▶ Consigne
Dans les données ci-dessous, recopiez à l'identique tout ce qui va de la ligne contenant « Where should I click to: Click the 최근 » jusqu'à la ligne contenant « Click the PK », ces deux lignes comprises.

▶ Liste des données
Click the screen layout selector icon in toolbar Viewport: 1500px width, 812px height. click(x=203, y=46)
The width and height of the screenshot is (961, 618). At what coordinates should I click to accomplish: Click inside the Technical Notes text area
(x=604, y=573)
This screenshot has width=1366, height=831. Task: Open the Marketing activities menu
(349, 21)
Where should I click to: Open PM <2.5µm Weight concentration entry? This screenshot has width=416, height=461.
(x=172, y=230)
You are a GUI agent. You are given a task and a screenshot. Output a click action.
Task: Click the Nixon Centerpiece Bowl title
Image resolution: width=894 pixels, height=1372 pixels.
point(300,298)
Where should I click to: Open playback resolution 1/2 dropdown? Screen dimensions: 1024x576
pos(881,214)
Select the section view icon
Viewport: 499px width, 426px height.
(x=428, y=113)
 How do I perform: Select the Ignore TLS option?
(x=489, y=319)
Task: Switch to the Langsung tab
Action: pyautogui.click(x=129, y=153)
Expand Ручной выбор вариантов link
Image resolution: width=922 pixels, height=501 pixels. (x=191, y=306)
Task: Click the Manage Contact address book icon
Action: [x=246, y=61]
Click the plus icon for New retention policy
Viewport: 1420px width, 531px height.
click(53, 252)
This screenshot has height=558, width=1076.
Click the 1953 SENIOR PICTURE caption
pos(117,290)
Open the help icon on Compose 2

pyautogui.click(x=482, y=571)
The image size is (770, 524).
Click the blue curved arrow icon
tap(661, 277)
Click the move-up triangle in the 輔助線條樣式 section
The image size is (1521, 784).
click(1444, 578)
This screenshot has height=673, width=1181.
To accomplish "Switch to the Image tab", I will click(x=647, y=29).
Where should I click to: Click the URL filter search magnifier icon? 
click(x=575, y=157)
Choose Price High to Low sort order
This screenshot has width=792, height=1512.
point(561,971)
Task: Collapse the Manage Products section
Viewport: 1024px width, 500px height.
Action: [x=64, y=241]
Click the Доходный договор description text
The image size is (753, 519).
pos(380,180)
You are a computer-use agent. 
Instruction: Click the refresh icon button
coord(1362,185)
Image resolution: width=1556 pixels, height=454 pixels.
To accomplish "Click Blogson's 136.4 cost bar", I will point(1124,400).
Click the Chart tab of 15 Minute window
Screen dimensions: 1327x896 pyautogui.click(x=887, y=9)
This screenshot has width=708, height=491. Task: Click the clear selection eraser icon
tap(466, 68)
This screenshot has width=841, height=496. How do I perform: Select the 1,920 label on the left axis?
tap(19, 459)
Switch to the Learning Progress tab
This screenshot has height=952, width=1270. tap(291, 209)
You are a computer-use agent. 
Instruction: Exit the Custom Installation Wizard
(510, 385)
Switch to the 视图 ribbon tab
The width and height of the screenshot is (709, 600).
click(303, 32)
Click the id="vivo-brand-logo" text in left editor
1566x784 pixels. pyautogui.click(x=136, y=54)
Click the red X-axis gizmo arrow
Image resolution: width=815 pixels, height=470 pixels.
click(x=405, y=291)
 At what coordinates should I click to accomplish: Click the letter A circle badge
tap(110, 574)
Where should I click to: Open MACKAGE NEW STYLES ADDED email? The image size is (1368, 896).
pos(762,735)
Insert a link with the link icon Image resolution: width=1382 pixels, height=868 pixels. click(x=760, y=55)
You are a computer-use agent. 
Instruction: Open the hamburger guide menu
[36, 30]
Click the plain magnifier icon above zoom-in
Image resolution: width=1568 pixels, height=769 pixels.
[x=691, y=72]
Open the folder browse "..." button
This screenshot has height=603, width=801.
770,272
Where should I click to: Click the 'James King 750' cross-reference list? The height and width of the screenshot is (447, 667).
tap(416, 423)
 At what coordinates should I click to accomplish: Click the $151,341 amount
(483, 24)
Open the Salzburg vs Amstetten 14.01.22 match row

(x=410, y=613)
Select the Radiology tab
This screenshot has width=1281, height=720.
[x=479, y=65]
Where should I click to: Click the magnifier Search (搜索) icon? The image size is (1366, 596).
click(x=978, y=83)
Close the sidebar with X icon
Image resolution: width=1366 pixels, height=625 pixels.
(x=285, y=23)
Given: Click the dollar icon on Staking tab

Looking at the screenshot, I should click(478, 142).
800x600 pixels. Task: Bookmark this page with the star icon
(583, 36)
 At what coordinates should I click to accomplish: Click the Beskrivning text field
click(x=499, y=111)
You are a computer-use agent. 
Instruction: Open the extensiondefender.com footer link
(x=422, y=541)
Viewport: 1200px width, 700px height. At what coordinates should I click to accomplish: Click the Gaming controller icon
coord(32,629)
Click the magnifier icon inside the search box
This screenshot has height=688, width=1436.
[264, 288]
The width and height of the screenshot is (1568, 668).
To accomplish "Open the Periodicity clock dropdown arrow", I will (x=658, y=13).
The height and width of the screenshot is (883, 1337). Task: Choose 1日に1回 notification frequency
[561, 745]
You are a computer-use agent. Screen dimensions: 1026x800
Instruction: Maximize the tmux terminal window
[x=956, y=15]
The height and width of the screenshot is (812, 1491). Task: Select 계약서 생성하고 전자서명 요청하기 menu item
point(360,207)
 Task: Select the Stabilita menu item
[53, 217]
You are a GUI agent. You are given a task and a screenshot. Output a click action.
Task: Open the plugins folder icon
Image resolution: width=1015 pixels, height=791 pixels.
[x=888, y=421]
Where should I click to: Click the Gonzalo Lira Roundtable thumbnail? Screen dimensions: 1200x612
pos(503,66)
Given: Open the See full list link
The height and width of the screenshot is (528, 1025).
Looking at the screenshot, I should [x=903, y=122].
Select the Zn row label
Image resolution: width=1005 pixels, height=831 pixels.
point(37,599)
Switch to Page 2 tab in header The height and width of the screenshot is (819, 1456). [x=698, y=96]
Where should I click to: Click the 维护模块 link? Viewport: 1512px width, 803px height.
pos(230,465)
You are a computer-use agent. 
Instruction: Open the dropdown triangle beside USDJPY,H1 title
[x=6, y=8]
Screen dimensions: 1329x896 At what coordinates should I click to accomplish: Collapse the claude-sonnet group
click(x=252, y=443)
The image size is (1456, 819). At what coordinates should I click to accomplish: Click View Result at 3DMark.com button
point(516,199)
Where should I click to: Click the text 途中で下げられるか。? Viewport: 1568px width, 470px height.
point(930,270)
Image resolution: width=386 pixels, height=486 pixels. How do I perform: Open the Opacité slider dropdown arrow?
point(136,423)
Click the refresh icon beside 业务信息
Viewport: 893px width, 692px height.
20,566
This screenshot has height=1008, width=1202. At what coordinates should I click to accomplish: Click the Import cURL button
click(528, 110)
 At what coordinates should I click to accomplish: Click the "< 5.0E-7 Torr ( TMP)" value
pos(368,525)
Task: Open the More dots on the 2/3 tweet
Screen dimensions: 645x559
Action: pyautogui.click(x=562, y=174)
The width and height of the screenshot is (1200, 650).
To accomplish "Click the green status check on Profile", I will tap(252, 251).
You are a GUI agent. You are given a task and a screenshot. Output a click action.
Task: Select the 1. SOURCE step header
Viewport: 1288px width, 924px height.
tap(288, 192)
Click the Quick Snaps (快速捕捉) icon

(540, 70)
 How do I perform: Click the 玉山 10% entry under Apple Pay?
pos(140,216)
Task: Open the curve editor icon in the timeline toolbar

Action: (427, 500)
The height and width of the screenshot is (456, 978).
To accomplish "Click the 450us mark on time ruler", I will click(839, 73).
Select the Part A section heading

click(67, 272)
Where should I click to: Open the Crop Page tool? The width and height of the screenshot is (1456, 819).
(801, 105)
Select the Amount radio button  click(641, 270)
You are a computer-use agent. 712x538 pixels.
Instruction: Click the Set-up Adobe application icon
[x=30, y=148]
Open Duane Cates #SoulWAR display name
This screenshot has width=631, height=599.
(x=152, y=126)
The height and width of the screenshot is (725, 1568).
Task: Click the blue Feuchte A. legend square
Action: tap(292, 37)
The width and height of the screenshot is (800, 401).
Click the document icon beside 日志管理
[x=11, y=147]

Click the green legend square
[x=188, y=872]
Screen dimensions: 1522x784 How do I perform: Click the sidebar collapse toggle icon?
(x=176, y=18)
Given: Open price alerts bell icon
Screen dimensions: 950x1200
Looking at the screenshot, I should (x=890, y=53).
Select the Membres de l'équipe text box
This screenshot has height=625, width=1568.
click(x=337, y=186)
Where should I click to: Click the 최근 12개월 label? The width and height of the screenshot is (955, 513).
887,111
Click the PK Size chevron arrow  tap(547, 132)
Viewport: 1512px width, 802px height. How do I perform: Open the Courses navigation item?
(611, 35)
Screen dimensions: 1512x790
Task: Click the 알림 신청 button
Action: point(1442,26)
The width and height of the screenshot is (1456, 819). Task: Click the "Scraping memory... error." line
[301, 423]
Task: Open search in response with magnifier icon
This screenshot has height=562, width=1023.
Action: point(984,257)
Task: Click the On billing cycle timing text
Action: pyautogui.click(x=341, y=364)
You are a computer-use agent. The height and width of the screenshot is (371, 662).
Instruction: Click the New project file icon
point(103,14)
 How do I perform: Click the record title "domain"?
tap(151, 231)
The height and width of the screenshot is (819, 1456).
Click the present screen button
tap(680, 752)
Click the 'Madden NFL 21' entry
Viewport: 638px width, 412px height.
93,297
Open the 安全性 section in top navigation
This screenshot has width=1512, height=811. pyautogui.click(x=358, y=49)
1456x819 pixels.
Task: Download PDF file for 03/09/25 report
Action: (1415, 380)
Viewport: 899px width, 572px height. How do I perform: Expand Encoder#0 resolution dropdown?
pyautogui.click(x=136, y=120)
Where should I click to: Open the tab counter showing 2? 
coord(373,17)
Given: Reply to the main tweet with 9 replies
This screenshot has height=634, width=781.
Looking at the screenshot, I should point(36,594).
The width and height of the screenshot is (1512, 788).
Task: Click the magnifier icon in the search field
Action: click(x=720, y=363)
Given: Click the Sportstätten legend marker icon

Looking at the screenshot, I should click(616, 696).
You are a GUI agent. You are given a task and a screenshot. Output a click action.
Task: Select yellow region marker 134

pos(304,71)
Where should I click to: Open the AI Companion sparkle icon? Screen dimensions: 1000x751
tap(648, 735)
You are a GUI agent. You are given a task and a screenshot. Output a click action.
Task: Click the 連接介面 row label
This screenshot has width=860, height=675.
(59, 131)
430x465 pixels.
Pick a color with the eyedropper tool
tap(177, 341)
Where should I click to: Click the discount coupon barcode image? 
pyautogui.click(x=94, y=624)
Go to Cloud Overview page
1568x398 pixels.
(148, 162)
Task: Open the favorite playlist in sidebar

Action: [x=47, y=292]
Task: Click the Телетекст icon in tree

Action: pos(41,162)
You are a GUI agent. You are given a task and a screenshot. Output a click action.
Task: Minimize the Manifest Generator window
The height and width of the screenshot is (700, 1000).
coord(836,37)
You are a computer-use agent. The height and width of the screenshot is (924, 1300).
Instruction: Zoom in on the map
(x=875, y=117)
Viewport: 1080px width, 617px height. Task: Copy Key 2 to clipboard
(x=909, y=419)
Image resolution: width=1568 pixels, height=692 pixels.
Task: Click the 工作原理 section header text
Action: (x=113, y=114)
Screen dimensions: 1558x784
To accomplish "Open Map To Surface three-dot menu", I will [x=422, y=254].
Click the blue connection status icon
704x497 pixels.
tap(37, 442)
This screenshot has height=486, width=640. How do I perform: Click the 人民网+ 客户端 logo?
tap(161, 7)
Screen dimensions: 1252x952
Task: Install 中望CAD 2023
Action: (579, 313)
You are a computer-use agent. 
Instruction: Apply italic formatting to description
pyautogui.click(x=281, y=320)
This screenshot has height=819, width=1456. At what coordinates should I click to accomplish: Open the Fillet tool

▶ Réponse attendue
Where should I click to: Click the 최근 12개월 label? The width and height of the screenshot is (955, 513).
887,111
Click the PK Size chevron arrow  tap(547, 132)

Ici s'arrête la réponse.